## BEGIN Material supplied
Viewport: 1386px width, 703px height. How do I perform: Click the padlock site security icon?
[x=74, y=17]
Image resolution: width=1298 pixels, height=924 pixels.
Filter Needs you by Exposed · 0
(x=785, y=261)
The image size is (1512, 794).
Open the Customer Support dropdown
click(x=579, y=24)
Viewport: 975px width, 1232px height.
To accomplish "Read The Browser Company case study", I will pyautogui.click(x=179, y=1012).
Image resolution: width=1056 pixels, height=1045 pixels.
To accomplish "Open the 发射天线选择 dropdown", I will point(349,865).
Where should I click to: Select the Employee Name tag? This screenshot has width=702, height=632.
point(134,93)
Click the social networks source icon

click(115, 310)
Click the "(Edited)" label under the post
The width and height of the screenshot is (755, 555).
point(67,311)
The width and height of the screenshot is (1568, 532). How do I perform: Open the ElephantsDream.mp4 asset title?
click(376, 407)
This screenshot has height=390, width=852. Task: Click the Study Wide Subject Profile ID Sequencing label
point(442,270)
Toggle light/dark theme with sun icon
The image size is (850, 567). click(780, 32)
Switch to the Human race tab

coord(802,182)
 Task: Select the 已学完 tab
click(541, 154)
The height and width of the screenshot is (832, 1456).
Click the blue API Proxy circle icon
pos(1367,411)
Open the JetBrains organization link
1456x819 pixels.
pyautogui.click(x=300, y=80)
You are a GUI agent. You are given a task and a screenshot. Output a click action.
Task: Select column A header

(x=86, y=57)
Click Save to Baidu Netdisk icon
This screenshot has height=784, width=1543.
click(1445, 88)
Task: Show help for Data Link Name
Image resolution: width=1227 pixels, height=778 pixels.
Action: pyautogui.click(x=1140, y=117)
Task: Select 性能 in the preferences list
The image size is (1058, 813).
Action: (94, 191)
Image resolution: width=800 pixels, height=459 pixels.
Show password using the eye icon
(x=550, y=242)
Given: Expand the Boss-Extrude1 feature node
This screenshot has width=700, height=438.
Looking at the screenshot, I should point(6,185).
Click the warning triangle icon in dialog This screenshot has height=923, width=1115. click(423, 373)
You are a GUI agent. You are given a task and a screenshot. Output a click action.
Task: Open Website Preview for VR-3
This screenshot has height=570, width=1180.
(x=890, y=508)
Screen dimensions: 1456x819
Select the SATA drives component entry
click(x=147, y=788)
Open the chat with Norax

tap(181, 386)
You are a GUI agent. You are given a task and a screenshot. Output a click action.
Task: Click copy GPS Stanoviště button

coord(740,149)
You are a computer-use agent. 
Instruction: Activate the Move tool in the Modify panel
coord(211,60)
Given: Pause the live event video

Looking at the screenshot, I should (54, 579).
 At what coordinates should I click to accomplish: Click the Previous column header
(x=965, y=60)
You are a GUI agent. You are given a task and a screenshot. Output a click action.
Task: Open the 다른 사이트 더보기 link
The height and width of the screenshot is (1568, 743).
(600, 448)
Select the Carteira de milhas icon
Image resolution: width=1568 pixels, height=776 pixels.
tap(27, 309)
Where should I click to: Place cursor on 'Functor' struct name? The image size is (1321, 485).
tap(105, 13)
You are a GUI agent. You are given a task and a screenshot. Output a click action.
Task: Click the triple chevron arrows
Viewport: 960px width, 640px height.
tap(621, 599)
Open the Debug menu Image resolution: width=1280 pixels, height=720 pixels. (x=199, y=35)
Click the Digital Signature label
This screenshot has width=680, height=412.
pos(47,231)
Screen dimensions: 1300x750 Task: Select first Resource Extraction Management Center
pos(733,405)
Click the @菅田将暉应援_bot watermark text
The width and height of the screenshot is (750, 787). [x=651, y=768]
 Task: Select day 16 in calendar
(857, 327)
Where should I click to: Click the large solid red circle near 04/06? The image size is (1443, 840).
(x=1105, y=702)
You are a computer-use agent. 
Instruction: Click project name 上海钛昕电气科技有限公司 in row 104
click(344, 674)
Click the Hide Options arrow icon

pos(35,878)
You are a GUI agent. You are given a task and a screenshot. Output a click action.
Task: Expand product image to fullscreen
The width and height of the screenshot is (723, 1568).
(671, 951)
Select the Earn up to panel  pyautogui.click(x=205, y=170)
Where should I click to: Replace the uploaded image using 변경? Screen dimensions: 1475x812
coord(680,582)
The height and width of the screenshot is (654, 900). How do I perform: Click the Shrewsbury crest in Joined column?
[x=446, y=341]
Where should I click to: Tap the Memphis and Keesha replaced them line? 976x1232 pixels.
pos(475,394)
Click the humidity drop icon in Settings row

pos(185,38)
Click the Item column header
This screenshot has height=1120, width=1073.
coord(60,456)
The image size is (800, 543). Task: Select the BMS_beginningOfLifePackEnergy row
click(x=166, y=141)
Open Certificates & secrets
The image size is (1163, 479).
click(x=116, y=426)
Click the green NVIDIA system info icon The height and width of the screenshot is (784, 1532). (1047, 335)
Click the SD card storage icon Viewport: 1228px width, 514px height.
## END Material supplied
■ **What needs to be done**: Please print all of the material above again, word for word, with every line in its original order.

■ **Result of the task**:
Viewport: 1386px width, 703px height. How do I perform: Click the padlock site security icon?
[x=74, y=17]
Image resolution: width=1298 pixels, height=924 pixels.
Filter Needs you by Exposed · 0
(x=785, y=261)
The image size is (1512, 794).
Open the Customer Support dropdown
click(x=579, y=24)
Viewport: 975px width, 1232px height.
To accomplish "Read The Browser Company case study", I will pyautogui.click(x=179, y=1012).
Image resolution: width=1056 pixels, height=1045 pixels.
To accomplish "Open the 发射天线选择 dropdown", I will point(349,865).
Where should I click to: Select the Employee Name tag? This screenshot has width=702, height=632.
point(134,93)
Click the social networks source icon

click(115, 310)
Click the "(Edited)" label under the post
The width and height of the screenshot is (755, 555).
point(67,311)
The width and height of the screenshot is (1568, 532). How do I perform: Open the ElephantsDream.mp4 asset title?
click(376, 407)
This screenshot has height=390, width=852. Task: Click the Study Wide Subject Profile ID Sequencing label
point(442,270)
Toggle light/dark theme with sun icon
The image size is (850, 567). click(780, 32)
Switch to the Human race tab

coord(802,182)
 Task: Select the 已学完 tab
click(541, 154)
The height and width of the screenshot is (832, 1456).
Click the blue API Proxy circle icon
pos(1367,411)
Open the JetBrains organization link
1456x819 pixels.
pyautogui.click(x=300, y=80)
You are a GUI agent. You are given a task and a screenshot. Output a click action.
Task: Select column A header

(x=86, y=57)
Click Save to Baidu Netdisk icon
This screenshot has height=784, width=1543.
click(1445, 88)
Task: Show help for Data Link Name
Image resolution: width=1227 pixels, height=778 pixels.
Action: pyautogui.click(x=1140, y=117)
Task: Select 性能 in the preferences list
The image size is (1058, 813).
Action: (94, 191)
Image resolution: width=800 pixels, height=459 pixels.
Show password using the eye icon
(x=550, y=242)
Given: Expand the Boss-Extrude1 feature node
This screenshot has width=700, height=438.
Looking at the screenshot, I should point(6,185).
Click the warning triangle icon in dialog This screenshot has height=923, width=1115. click(423, 373)
You are a GUI agent. You are given a task and a screenshot. Output a click action.
Task: Open Website Preview for VR-3
This screenshot has height=570, width=1180.
(x=890, y=508)
Screen dimensions: 1456x819
Select the SATA drives component entry
click(x=147, y=788)
Open the chat with Norax

tap(181, 386)
You are a GUI agent. You are given a task and a screenshot. Output a click action.
Task: Click copy GPS Stanoviště button

coord(740,149)
You are a computer-use agent. 
Instruction: Activate the Move tool in the Modify panel
coord(211,60)
Given: Pause the live event video

Looking at the screenshot, I should (54, 579).
 At what coordinates should I click to accomplish: Click the Previous column header
(x=965, y=60)
You are a GUI agent. You are given a task and a screenshot. Output a click action.
Task: Open the 다른 사이트 더보기 link
The height and width of the screenshot is (1568, 743).
(600, 448)
Select the Carteira de milhas icon
Image resolution: width=1568 pixels, height=776 pixels.
tap(27, 309)
Where should I click to: Place cursor on 'Functor' struct name? The image size is (1321, 485).
tap(105, 13)
You are a GUI agent. You are given a task and a screenshot. Output a click action.
Task: Click the triple chevron arrows
Viewport: 960px width, 640px height.
tap(621, 599)
Open the Debug menu Image resolution: width=1280 pixels, height=720 pixels. (x=199, y=35)
Click the Digital Signature label
This screenshot has width=680, height=412.
pos(47,231)
Screen dimensions: 1300x750 Task: Select first Resource Extraction Management Center
pos(733,405)
Click the @菅田将暉应援_bot watermark text
The width and height of the screenshot is (750, 787). [x=651, y=768]
 Task: Select day 16 in calendar
(857, 327)
Where should I click to: Click the large solid red circle near 04/06? The image size is (1443, 840).
(x=1105, y=702)
You are a computer-use agent. 
Instruction: Click project name 上海钛昕电气科技有限公司 in row 104
click(344, 674)
Click the Hide Options arrow icon

pos(35,878)
You are a GUI agent. You are given a task and a screenshot. Output a click action.
Task: Expand product image to fullscreen
The width and height of the screenshot is (723, 1568).
(671, 951)
Select the Earn up to panel  pyautogui.click(x=205, y=170)
Where should I click to: Replace the uploaded image using 변경? Screen dimensions: 1475x812
coord(680,582)
The height and width of the screenshot is (654, 900). How do I perform: Click the Shrewsbury crest in Joined column?
[x=446, y=341]
Where should I click to: Tap the Memphis and Keesha replaced them line? 976x1232 pixels.
pos(475,394)
Click the humidity drop icon in Settings row

pos(185,38)
Click the Item column header
This screenshot has height=1120, width=1073.
coord(60,456)
The image size is (800, 543). Task: Select the BMS_beginningOfLifePackEnergy row
click(x=166, y=141)
Open Certificates & secrets
The image size is (1163, 479).
click(x=116, y=426)
Click the green NVIDIA system info icon The height and width of the screenshot is (784, 1532). (1047, 335)
Click the SD card storage icon Viewport: 1228px width, 514px height.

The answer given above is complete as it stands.